Fee War Goes Global as $1.6 Trillion Manager Cuts ETF Costs

(Bloomberg) -- Europe’s biggest money manager is joining the global arms race to offer investors the cheapest exchange-traded funds around.

Paris-based Amundi SA listed nine ETFs this week that charge the equivalent of 50 cents for every $1,000 invested.

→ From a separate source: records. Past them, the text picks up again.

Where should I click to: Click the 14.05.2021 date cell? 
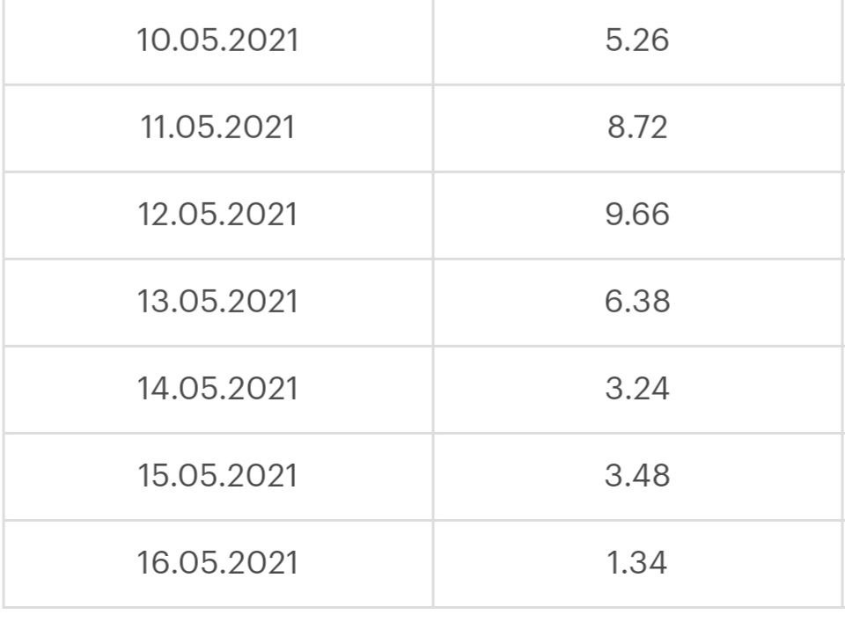pyautogui.click(x=217, y=390)
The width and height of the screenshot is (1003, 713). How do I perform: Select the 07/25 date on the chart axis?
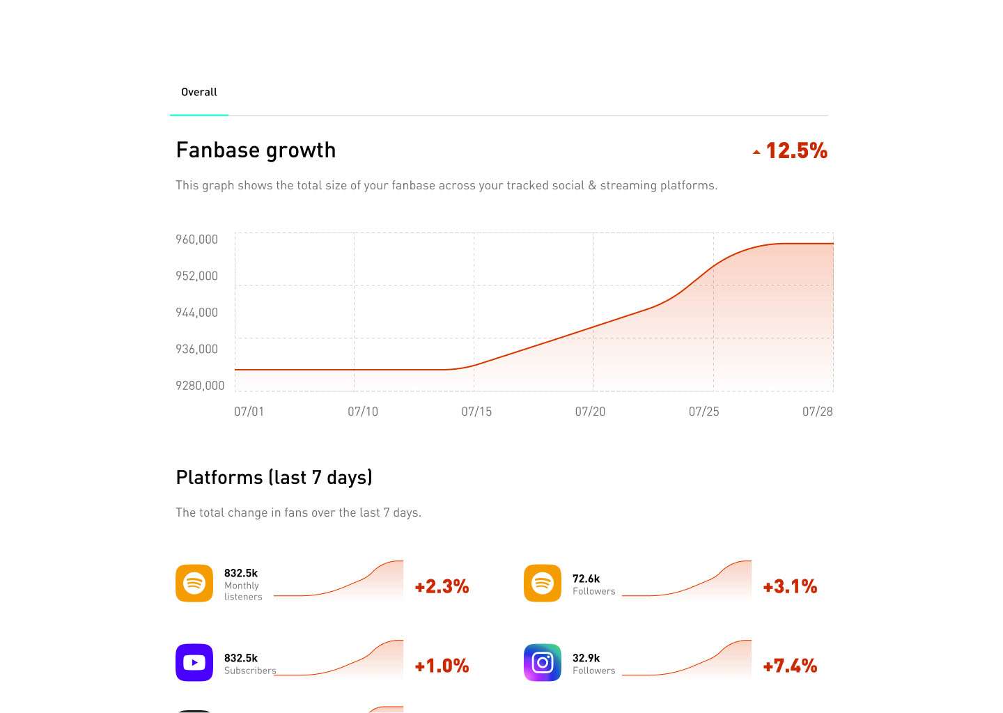click(x=703, y=412)
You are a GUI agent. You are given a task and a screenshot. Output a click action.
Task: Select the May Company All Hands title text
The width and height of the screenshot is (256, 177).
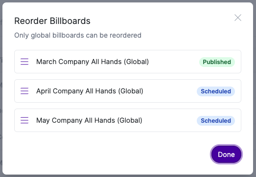click(89, 120)
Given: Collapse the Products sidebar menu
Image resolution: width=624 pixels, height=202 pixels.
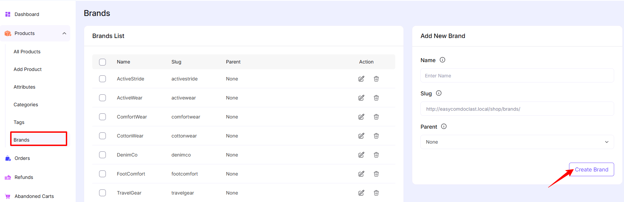Looking at the screenshot, I should point(64,33).
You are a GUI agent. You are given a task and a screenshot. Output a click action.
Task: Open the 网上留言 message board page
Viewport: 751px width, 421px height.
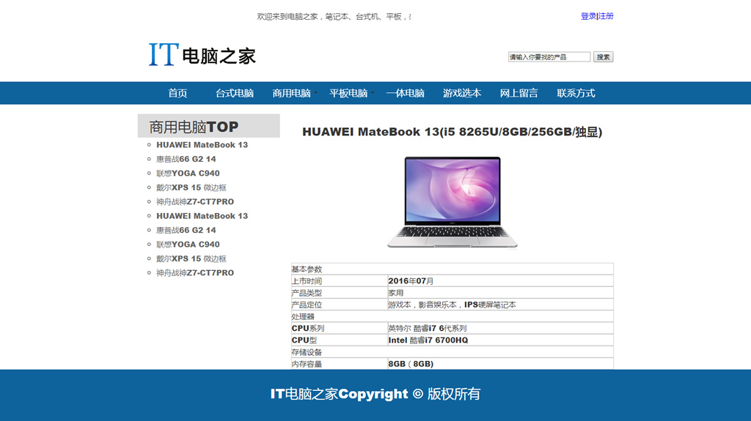pyautogui.click(x=519, y=93)
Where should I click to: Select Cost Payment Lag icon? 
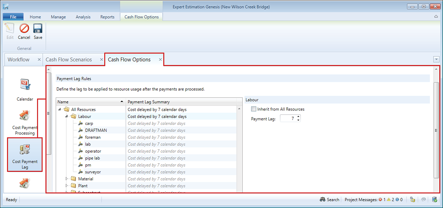point(25,150)
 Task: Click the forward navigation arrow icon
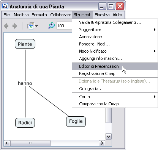point(15,26)
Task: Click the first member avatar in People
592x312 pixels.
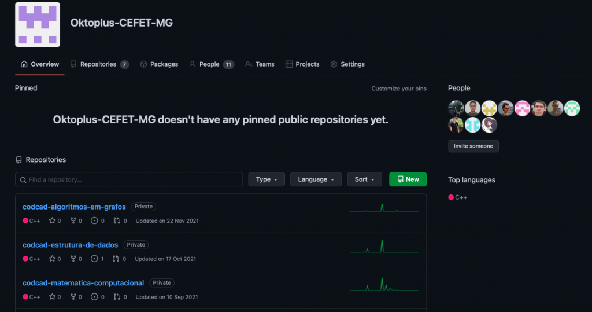Action: [x=456, y=108]
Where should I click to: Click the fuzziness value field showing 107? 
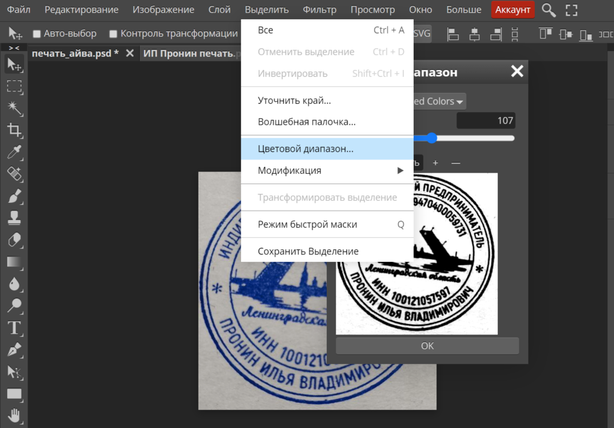coord(486,120)
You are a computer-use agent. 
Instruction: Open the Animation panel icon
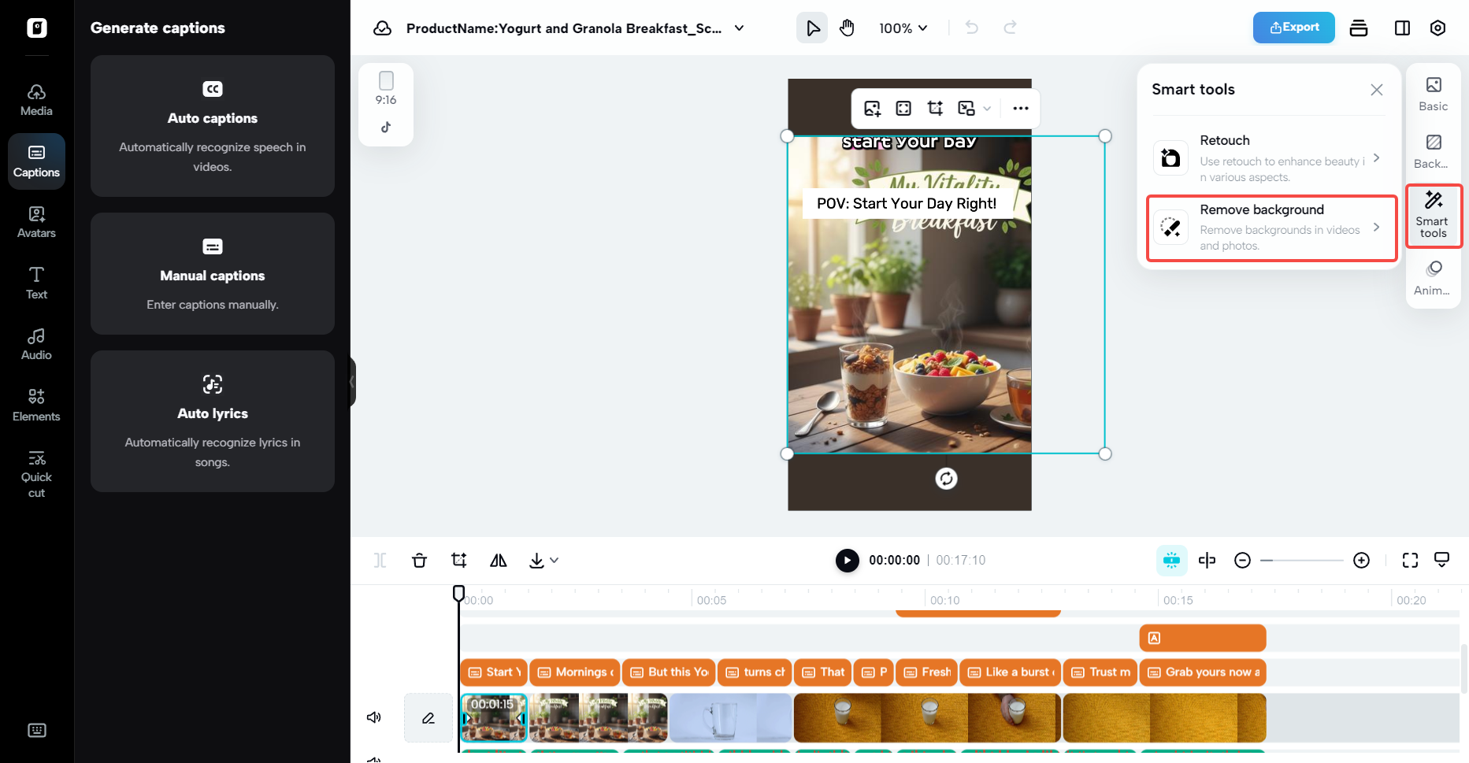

That’s a mere 10 cents more than Lyxor Asset Management asks for products that set a record low in the region last year, data compiled by Bloomberg show.

It’s a sign that issuers in Europe’s burgeoning ETF market are taking cues from U.S. giants like BlackRock Inc. and Vanguard Group, which have built multi-trillion dollar businesses on the back of cheap indexed funds.

The competition intensified this week as JPMorgan Chase & Co. announced a new stock ETF that charges just 20 cents for every $1,000 of assets and Salt Financial rolled out a fund that will temporarily pay buyers to invest.

Fee War Goes Global as $1.6 Trillion Manager Cuts ETF Costs

“We continue to reduce the cost of all ETFs when it’s possible,’’ Fannie Wurtz, head of Amundi’s ETF, indexing and smart beta business, said in a telephone interview. She said the firm’s size -- it manages 1.4 trillion euros ($1.6 trillion) across active and passive strategies -- gives it the power to create cost-efficient products.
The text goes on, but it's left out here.